Activity 1: In the Pickwick Book Shop article, translate this sentence into Spanish: "The store focused on literature and poetry."
Activity 2: According to the Pickwick Book Shop article, what was the store known as?

___ Provided passage ___

Pickwick Book Shop
- Industry: Specialty retail
- Founded: 1938
- Founder: Louis Epstein
- Defunct: 1979
- Fate: bought by Dayton Hudson
- Successor: B. Dalton
- Headquarters: Los Angeles, United States
- Number of locations: 16 at its peak
- Area served: Southern California
- Key people: Louis Epstein, Dayton Hudson

= Pickwick Book Shop =

Former independent Bookstore in Los Angeles, California

Pickwick Book Shop was an independent bookstore located at 6741-6745 W. Hollywood Boulevard in Hollywood, California. The store was popular with many film and literary figures, and was known as the "supermarket of books."

== History ==
Louis Epstein purchased his first bookstore, a tiny bookshop attached to a gunsmith shop in Long Beach, California, in 1925. He soon moved his business to downtown Los Angeles, renaming it Epstein's Used Books. The store focused on literature and poetry.

___ Provided data ___

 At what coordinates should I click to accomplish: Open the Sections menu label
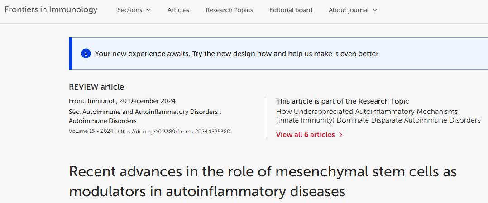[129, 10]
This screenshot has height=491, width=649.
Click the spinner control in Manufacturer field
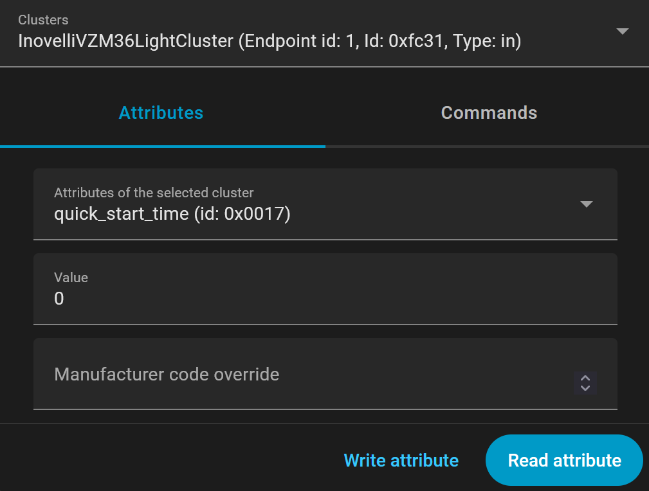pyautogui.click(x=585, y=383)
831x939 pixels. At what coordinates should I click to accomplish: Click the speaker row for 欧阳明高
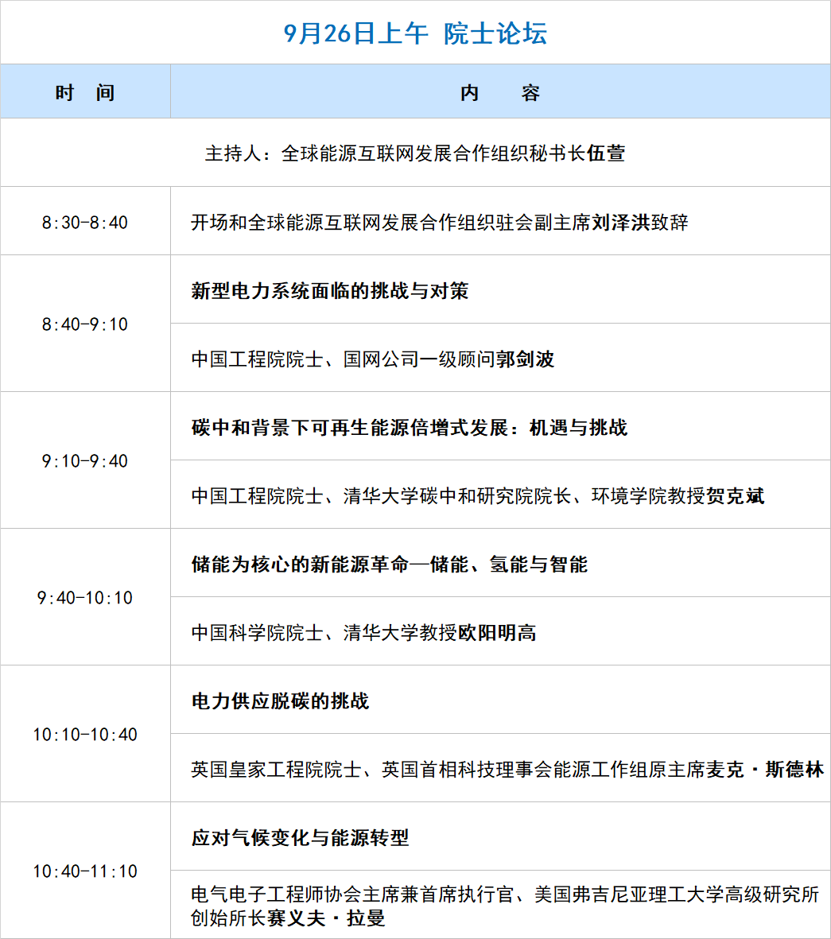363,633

___

Task solution 1: La tienda se centraba en la literatura y la poesía.

Task solution 2: The "supermarket of books."